Selain itu juga Berdasarkan UU No. 23 tahun 2002 mencegah adanya perkawinan pasa usia anak-anak yaitu dimana dalam Pasal 1 tentang perlindungan anak, definisi anak adalah seseorang yang belum berusia 18 tahun, termasuk anak yang masih dalam kandungan. Setiap anak mempunyai hak dan kewajiban seperti yang tertuang dalam Pasal 4 UU No. 23 tahun 2002 : setiap anak berhak untuk dapat hidup, tumbuh, berkembang, dan berpartisipasi secara wajar sesuai dengan harkat dan martabat kemanusiaan, serta mendapat perlindungan dari kekerasan dan diskriminasi, Pasal 9 ayat 1 UU No.23 Tahun 2002 : Setiap anak berhak memperoleh pendidikan dan pengajaran dalam rangka pengembangan pribadinya dan tingkat kecerdasannya sesuai dengan minat dan bakatnya, Pasal 11 UU No.23 Tahun 2002: setiap anak berhak untuk beristirahat dan memanfaatkan waktu luang, bergaul dengan anak yang sebaya, bermain, berekreasi sesuai dengan minat, bakat, dan tingkat kecerdasannya demi pengembangan diri, Pasal 13 ayat 1 UU No.23 Tahun 2002 : setiap anak selama dalam pengasuhan orang tua, wali, atau pihak lain manapun yang bertanggung jawab atas pengasuhan, berhak mendapat perlindungan dari perlakuan :
a)    diskriminasi
b)   eksploitasi, baik ekonomi maupun seksual
c)    penelantaran
d)   kekejaman, kekerasan, dan penganiayaan
e)    ketidakadilan
f)    perlakuan salah lainnya.

Selain itu orang tua dan keluarganya mempunyai kewajiban dan tanggung jawab terhadap anak seperti yang tertulis di Pasal 26 ayat 1 UU no. 23 tahun 2002 : orang tua berkewajiban dan bertanggung jawab untuk :
a)      mengasuh, memelihara, mendidik, dan melindungi anak
b)      menumbuhkembangkan anak sesuai dengan kemampuan, bakat, dan minatnya
c)      mencegah terjadinya perkawinan pada usia anak-anak.


2.    Hukum Perkawinan Di Bawah Umur Menurut Pandangan Hukum Islam
Sebagai muslim, merupakan kewajiban untuk merujuk sumber utama dari ajaran Islam, yakni Al-Qur’an.
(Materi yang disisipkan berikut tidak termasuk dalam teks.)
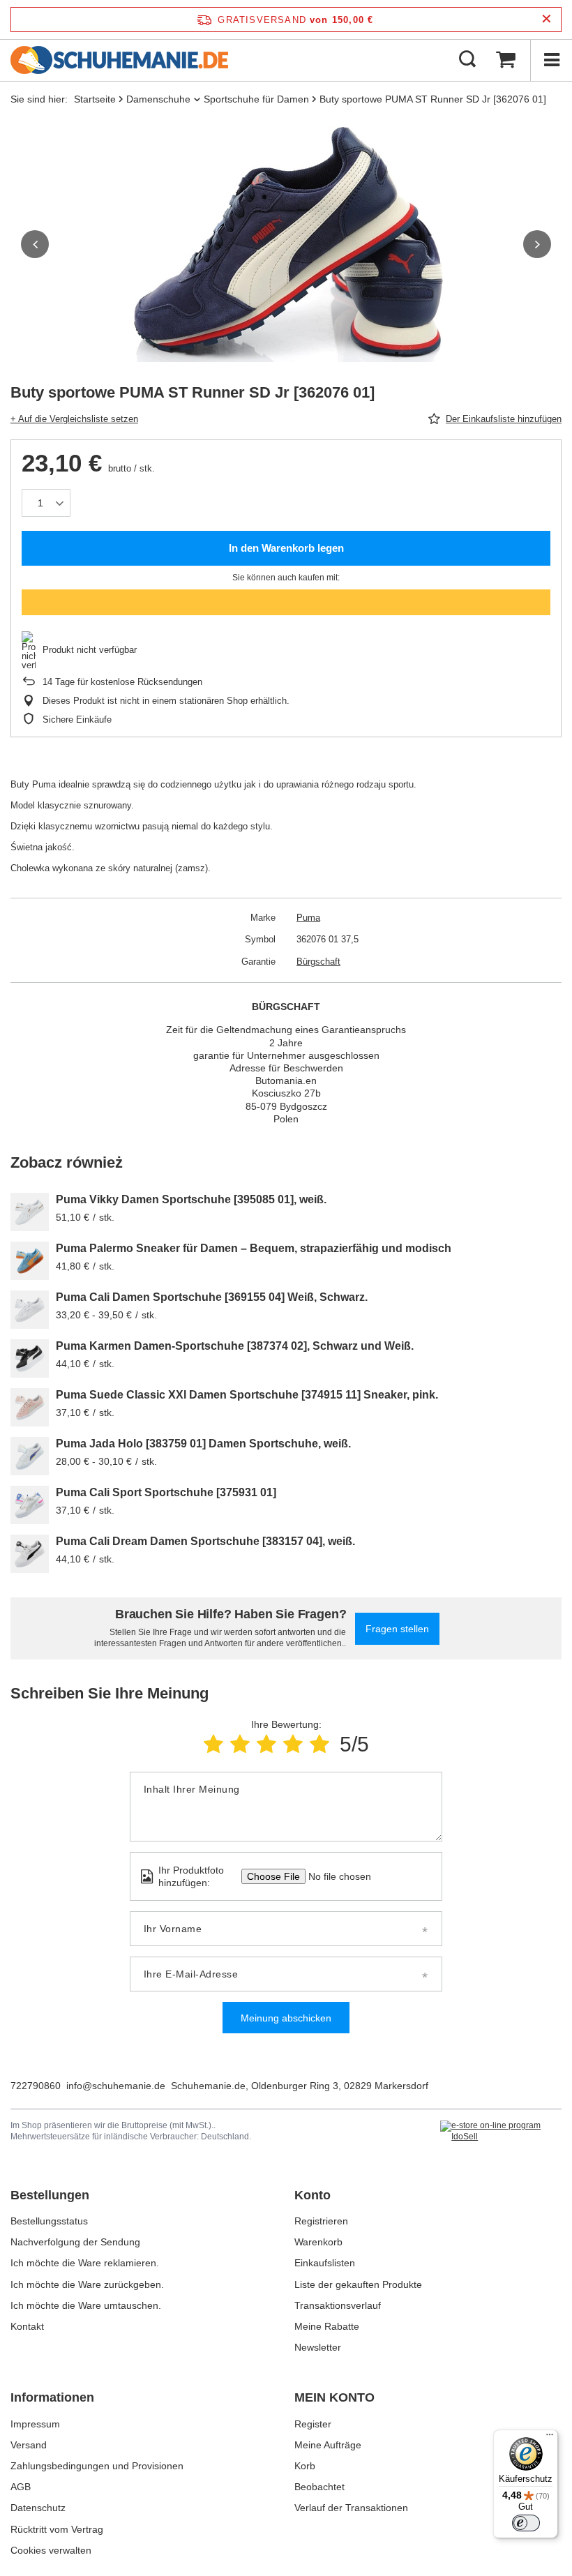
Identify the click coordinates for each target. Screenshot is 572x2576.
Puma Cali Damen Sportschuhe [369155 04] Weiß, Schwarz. (212, 1297)
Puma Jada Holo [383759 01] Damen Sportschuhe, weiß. (203, 1443)
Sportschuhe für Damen (256, 99)
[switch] (526, 2523)
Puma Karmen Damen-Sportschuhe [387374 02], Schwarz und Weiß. (235, 1346)
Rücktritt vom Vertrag (56, 2529)
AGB (20, 2486)
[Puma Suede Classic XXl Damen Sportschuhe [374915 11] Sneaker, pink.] (29, 1407)
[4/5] (293, 1744)
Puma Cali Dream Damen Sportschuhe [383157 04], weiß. (205, 1541)
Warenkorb (318, 2241)
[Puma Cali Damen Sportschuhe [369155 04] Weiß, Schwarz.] (29, 1309)
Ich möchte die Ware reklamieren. (84, 2262)
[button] (35, 244)
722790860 (35, 2085)
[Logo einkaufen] (119, 60)
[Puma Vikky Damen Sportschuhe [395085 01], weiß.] (29, 1212)
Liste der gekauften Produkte (358, 2284)
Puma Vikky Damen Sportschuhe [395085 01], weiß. (191, 1199)
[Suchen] (467, 60)
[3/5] (266, 1744)
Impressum (35, 2424)
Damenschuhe (158, 99)
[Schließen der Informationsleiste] (546, 19)
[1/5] (213, 1744)
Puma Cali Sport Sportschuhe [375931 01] (166, 1492)
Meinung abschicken (286, 2018)
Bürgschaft (318, 961)
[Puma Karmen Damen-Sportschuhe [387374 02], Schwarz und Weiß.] (29, 1358)
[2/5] (240, 1744)
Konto (312, 2195)
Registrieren (321, 2221)
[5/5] (319, 1744)
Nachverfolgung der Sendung (75, 2241)
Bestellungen (49, 2195)
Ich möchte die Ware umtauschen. (85, 2305)
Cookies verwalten (50, 2550)
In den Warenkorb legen (286, 548)
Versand (28, 2444)
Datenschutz (38, 2507)
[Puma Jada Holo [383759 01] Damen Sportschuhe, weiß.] (29, 1456)
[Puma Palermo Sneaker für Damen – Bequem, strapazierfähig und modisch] (29, 1261)
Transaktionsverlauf (337, 2305)
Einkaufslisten (324, 2262)
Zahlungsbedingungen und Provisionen (96, 2465)
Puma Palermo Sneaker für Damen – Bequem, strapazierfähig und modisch (253, 1248)
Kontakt (27, 2326)
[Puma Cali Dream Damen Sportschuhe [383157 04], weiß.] (29, 1554)
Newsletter (317, 2347)
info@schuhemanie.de (115, 2085)
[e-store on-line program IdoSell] (501, 2131)
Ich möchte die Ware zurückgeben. (87, 2284)
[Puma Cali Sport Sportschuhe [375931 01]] (29, 1505)
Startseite (95, 99)
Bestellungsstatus (49, 2221)
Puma (308, 917)
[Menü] (551, 60)
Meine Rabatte (326, 2326)
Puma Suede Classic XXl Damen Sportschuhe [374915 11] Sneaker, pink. (247, 1395)
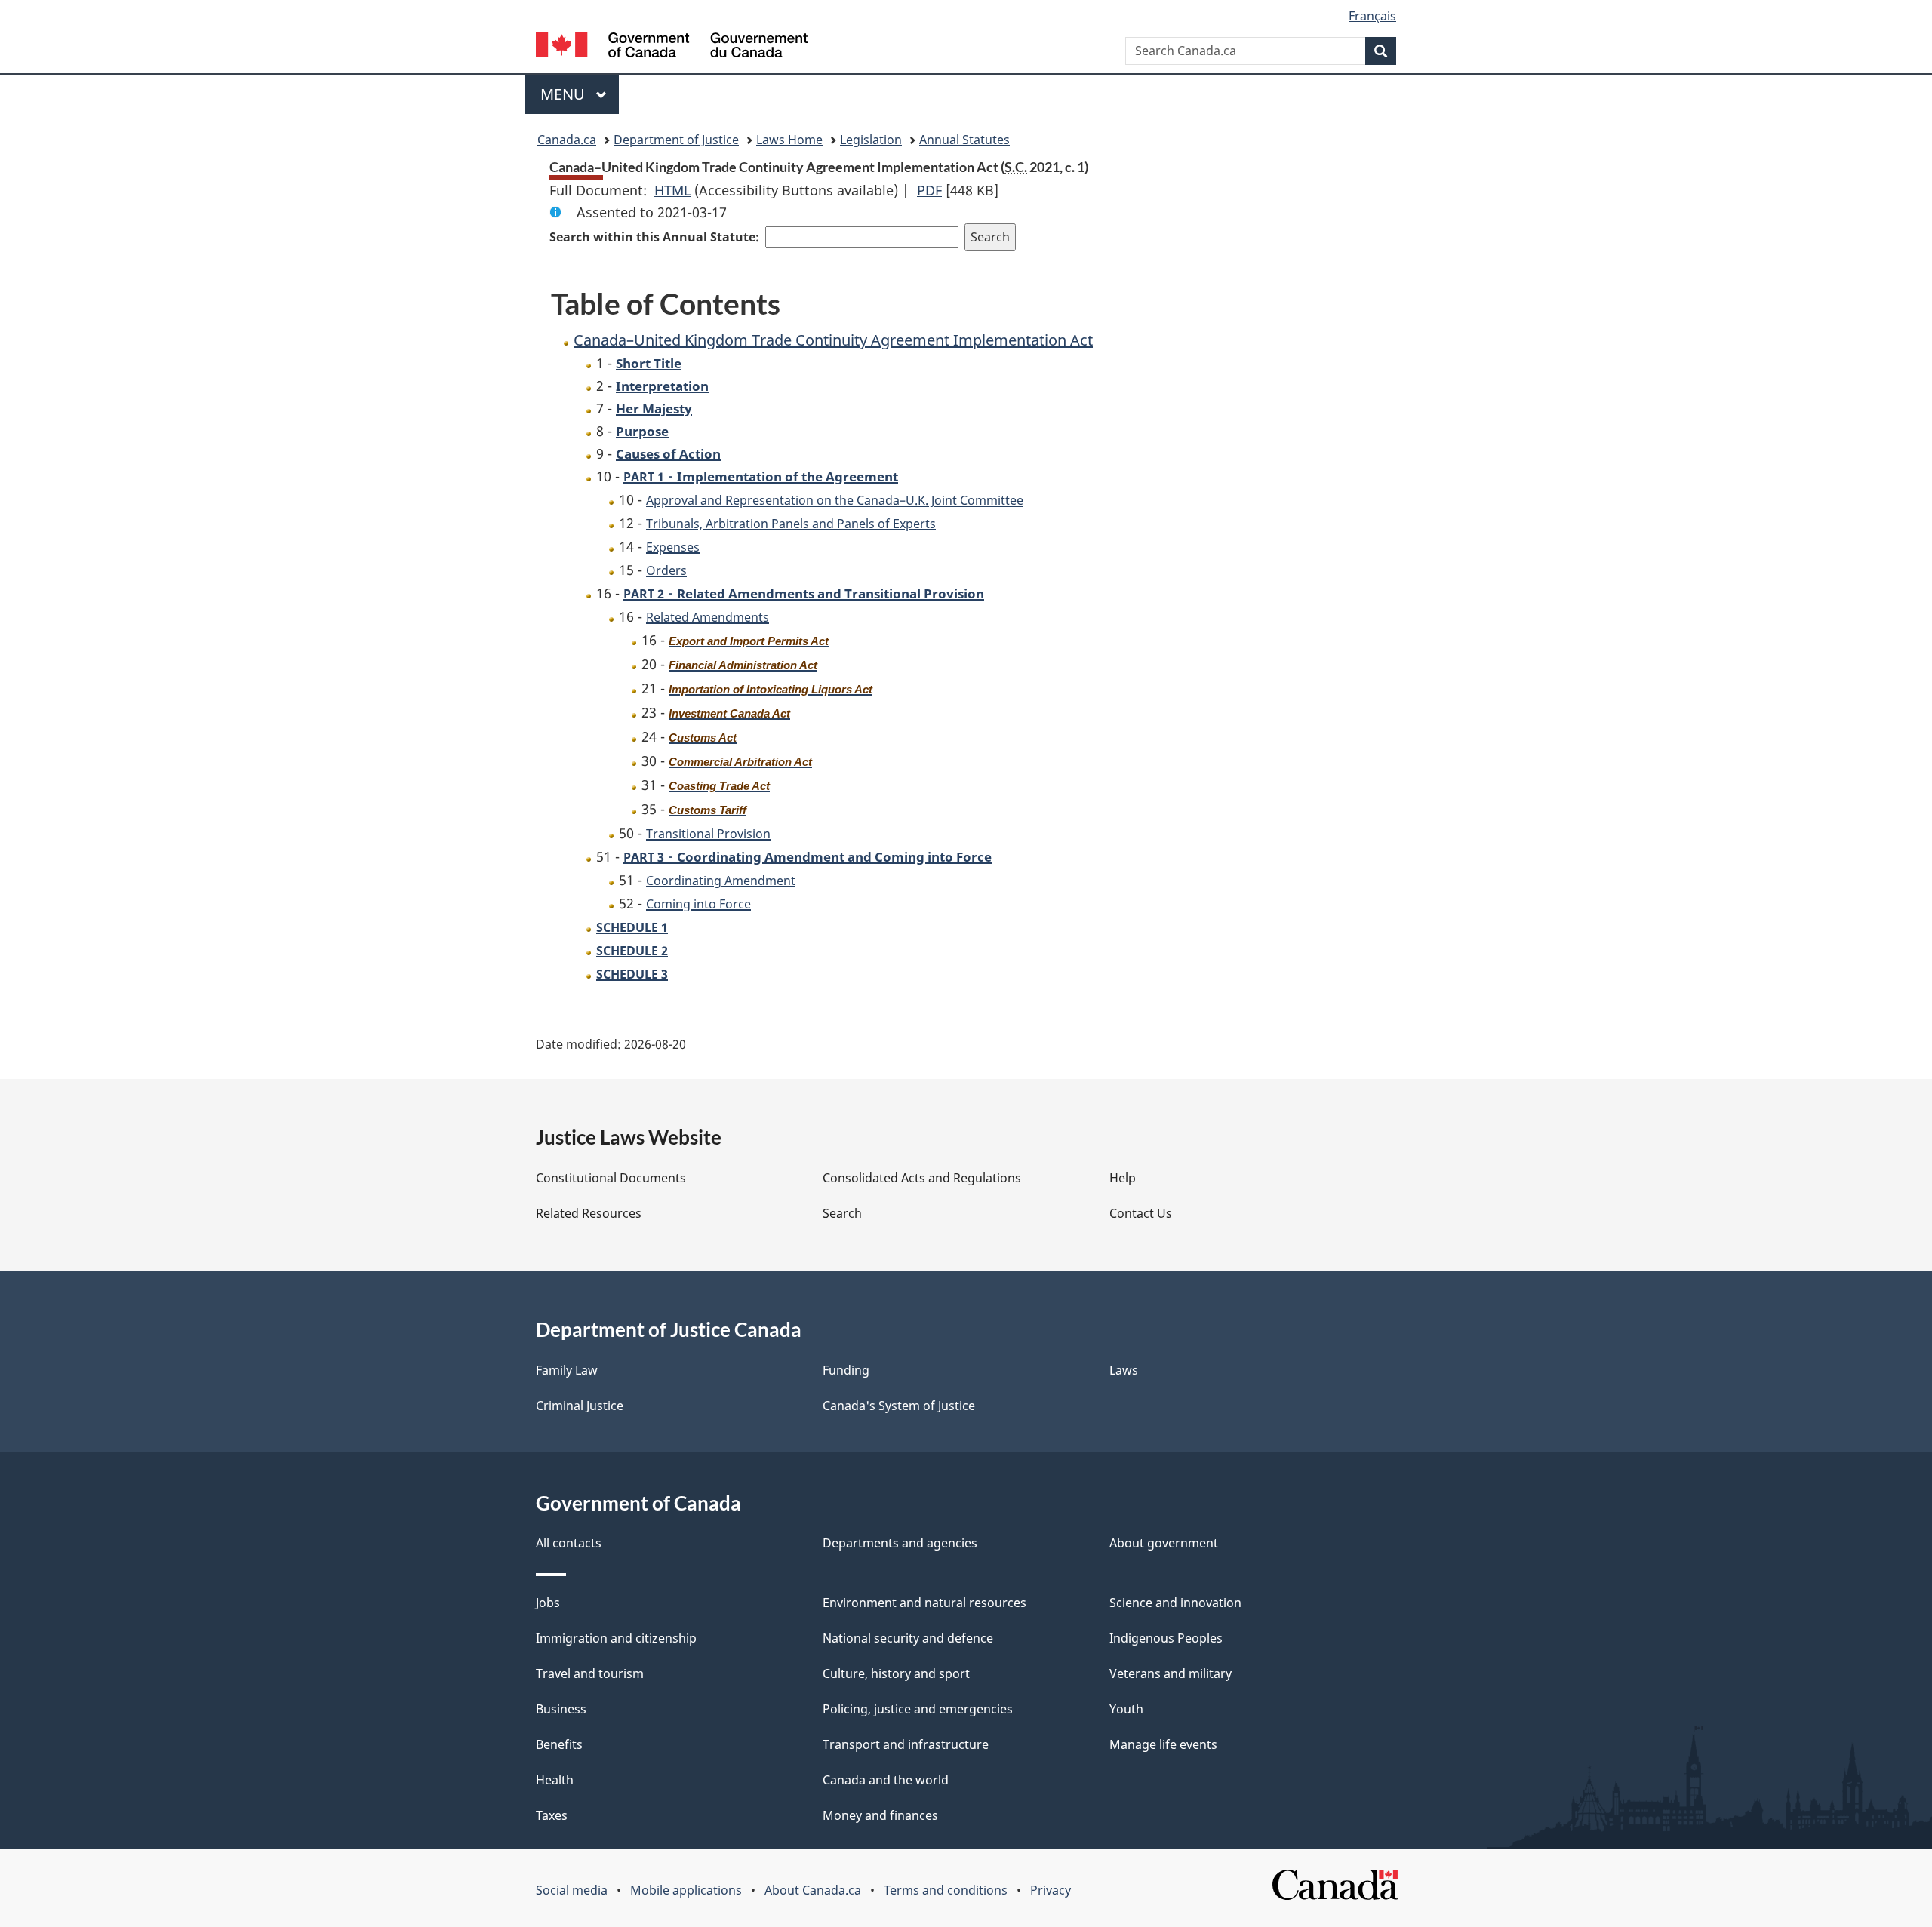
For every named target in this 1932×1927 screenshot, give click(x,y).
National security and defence (908, 1638)
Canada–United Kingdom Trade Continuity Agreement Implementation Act (833, 340)
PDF (929, 190)
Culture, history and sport (896, 1673)
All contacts (568, 1543)
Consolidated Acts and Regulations (922, 1177)
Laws (1123, 1370)
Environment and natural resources (924, 1602)
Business (561, 1709)
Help (1122, 1177)
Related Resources (588, 1213)
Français (1372, 16)
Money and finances (880, 1815)
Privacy (1050, 1890)
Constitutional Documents (611, 1177)
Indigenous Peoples (1166, 1638)
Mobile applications (686, 1890)
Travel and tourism (590, 1673)
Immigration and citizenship (616, 1638)
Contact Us (1140, 1213)
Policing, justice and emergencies (918, 1709)
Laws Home (789, 139)
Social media (572, 1890)
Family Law (567, 1370)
Apakah Al-Qur’an mengizinkan atau melarang perkawinan di bawah umur? Perkawinan adalah suatu aqad yang sangat kuat (misaqan ghalizan) untuk menaati perintah Allah swt dan melaksanakannya merupakan suatu ibadah. Yang bertujuan untuk mewujudkan rumah tangga yang sakinah mawaddah wa rahmah. Dan hukumnya dapat berubah sesuai berubahnya “illah”, ayaitu dapat sunnah, makruh, haram dan wajib.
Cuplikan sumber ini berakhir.